Workflow Configuration |
Workflows are first class objects in the Cheshire3 system -- they're configured at the same time and in the same way as other objects. Their function is to make a series of steps to take easily definable and portable between systems, as opposed to writing customised code to achieve the same end result.
Build workflows are the most common type as the data must generally pass through a lot of different functions on different objects, however as explained previously the differences between databases are often only in one section. By using workflows, we can simply define the changed section rather than writing code to do the same task over and over again.
The disadvantage, currently, of workflows is that it is very complicated to find out what is going wrong if something fails. If your data is very clean, then a workflow is probably the right solution, however if the data is likely to have XML parse errors or has to go through many different preParsers and you want to verify each step, then hand written code may be a better solution for you.
The distribution comes with a generic build workflow object called 'buildIndexWorkflow'. It then calls 'buildIndexSingleWorkflow' to handle each individual document, also supplied. This second workflow then calls 'PreParserWorkflow', of which a trivial one is supplied, but this is very unlikely to suit your particular needs, and should be customised as required.
Simple workflow configuration:
01 <subConfig id="PreParserWorkflow"> 02 <objectType>workflow.SimpleWorkflow</objectType> 03 <workflow> 04 <!-- input type: document --> 05 <object type="preParser" ref="SgmlPreParser"/> 06 <object type="preParser" ref="CharacterEntityPreParser"/> 07 </workflow> 08 </subConfig>
Slightly more complex workflow configuration:
01 <subConfig id="buildIndexWorkflow"> 02 <objectType>workflow.SimpleWorkflow</objectType> 03 <workflow> 04 <!-- input type: documentGroup --> 05 <log>Loading records</log> 06 <object type="recordStore" function="begin_storing"/> 07 <object type="database" function="begin_indexing"/> 08 <for-each> 09 <object type="workflow" ref="buildIndexSingleWorkflow"/> 10 </for-each> 11 <object type="recordStore" function="commit_storing"/> 12 <object type="database" function="commit_metadata"/> 13 <object type="database" function="commit_indexing"/> 14 </workflow> 15 </subConfig>
The first two lines of each configuration are exactly the same as all previous objects. Then there is one new section -- workflow. This contains a series of instructions for what to do, primarily by listing objects to handle the data.
The first workflow is an example of how to override the PreParserWorkflow for a specific database. In this case we start by giving the document input object to the SgmlPreParser in line 5, and the result of that is given to the CharacterEntityPreParser in line 6. Note that line 4 is just a comment and not required.
The second example is slightly more complex with some additional constructions.

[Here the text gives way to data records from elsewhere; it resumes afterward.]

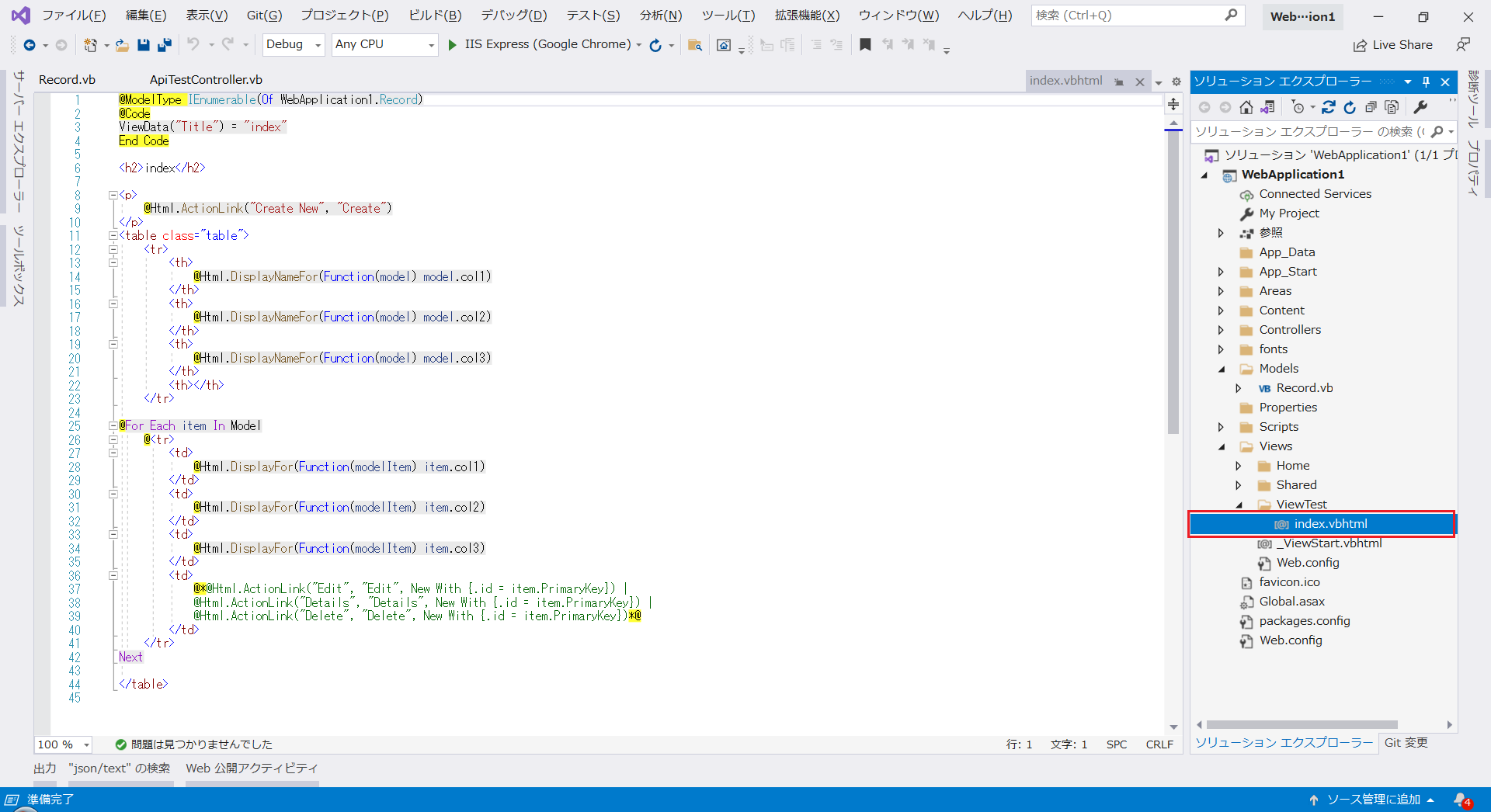Open the Git menu
Screen dimensions: 1491x812
(x=263, y=15)
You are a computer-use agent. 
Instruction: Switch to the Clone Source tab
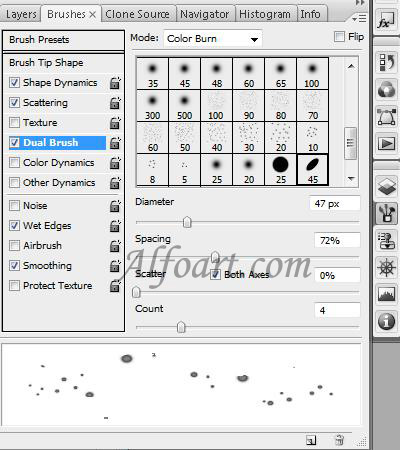(137, 14)
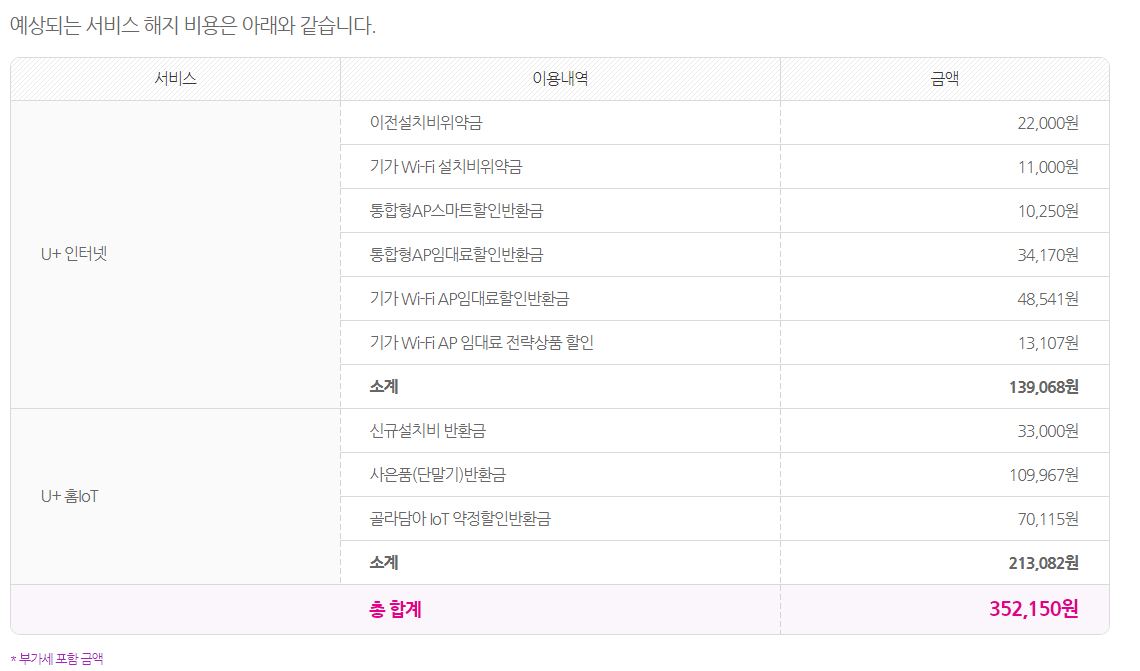The width and height of the screenshot is (1140, 671).
Task: Click the 34,170원 amount cell
Action: point(1048,255)
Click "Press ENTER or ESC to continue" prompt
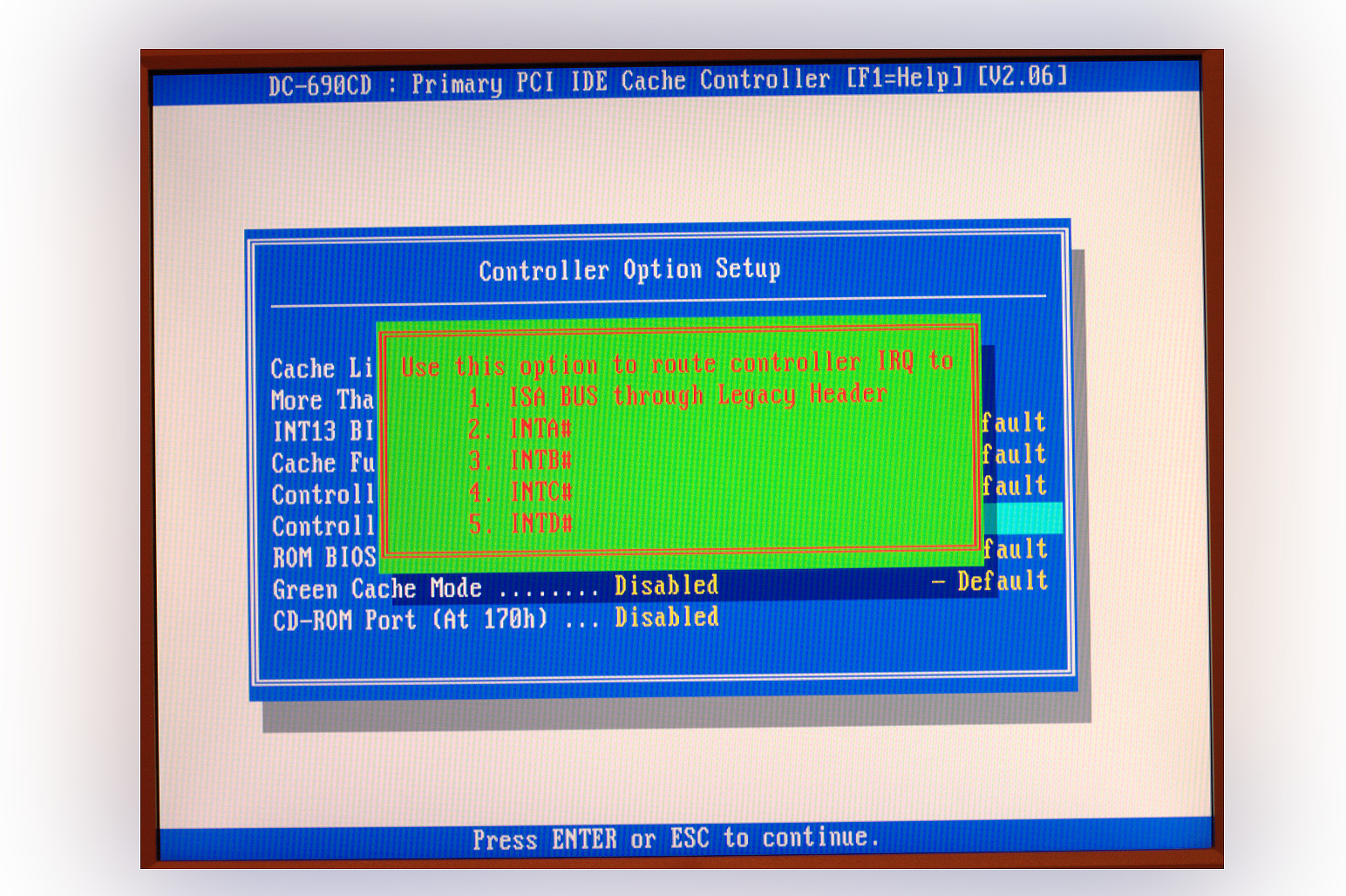The width and height of the screenshot is (1346, 896). point(676,838)
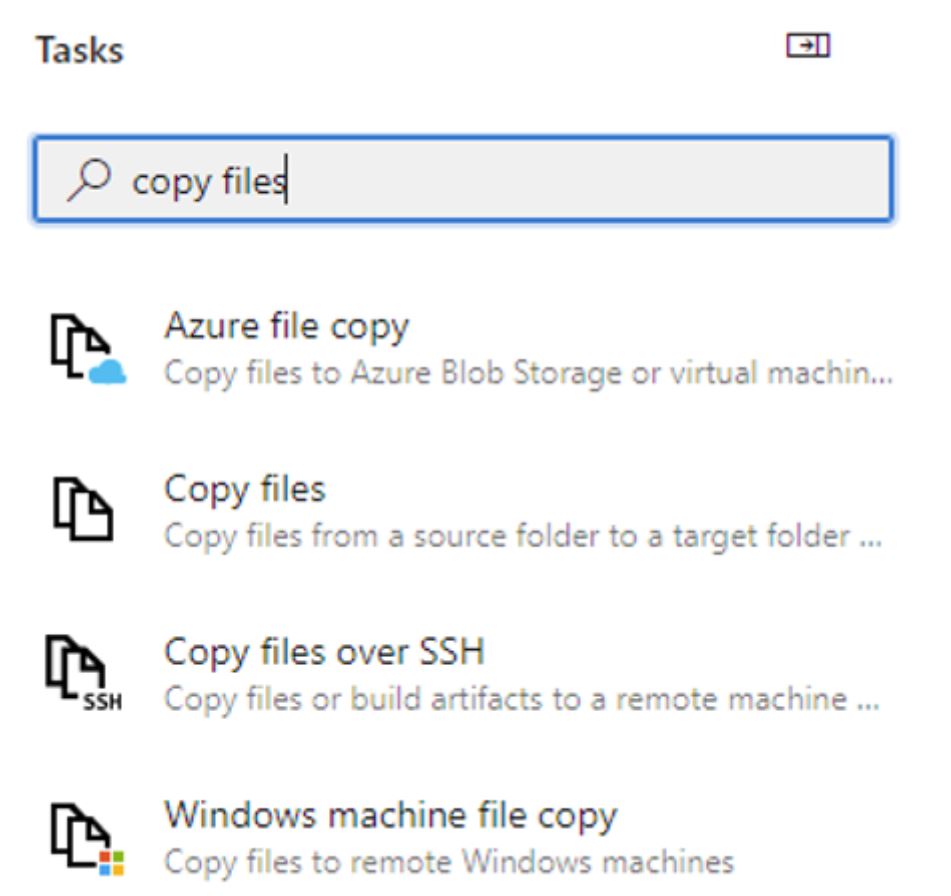
Task: Click the Azure file copy cloud icon
Action: [88, 349]

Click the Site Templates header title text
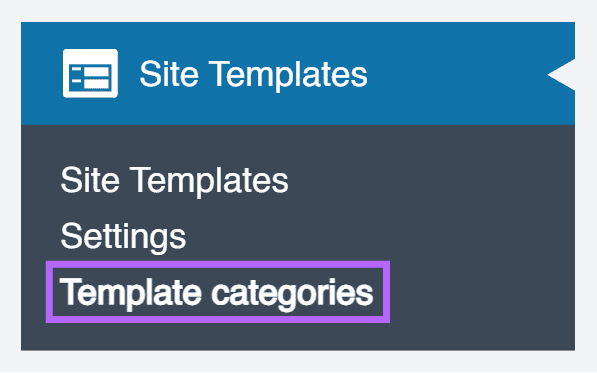pos(254,74)
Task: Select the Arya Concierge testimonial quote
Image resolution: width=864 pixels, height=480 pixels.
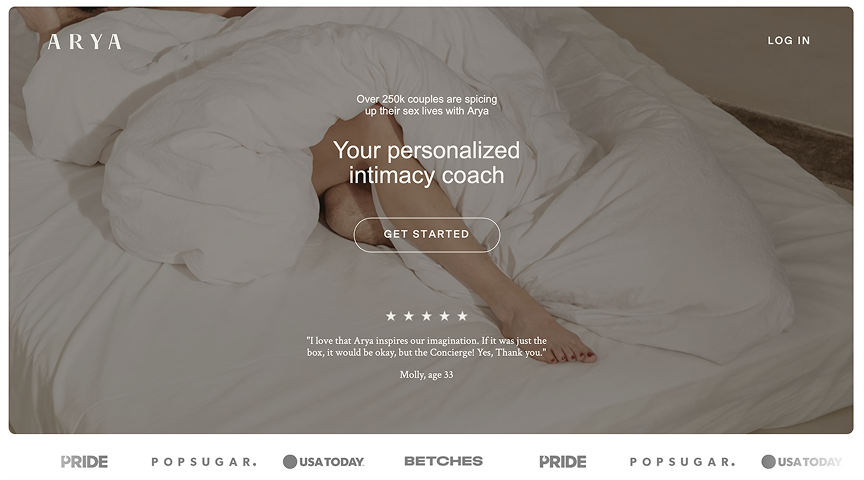Action: pyautogui.click(x=426, y=347)
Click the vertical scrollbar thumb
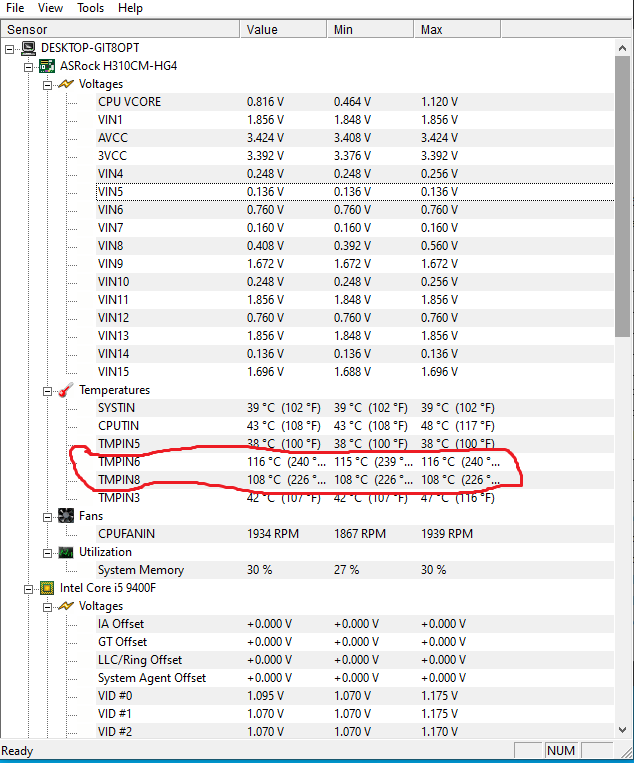The image size is (634, 763). (622, 190)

Line 5 uses the log instruction to get the workflow to log the fact that it is starting to load records.
In lines 6 and 7 the object tags have a second attribute called 'function'. This contains the name of the function to call when it's not derivable from the input object. For example, a preParser will always call 'process_document', however you need to specify the function to call on a database as there are many available. Note also that there isn't a 'ref' attribute to reference a specific object identifier. In this case it uses the current session to determine which server, database, recordStore and so forth should be used. This allows the workflow to be used in multiple contexts.
The for-each block then iterates through the documents in the supplied documentGroup, calling the buildIndexSingle workflow on each of them.
Finally the database and recordStore have their commit functions called to ensure that everything is written out to disk.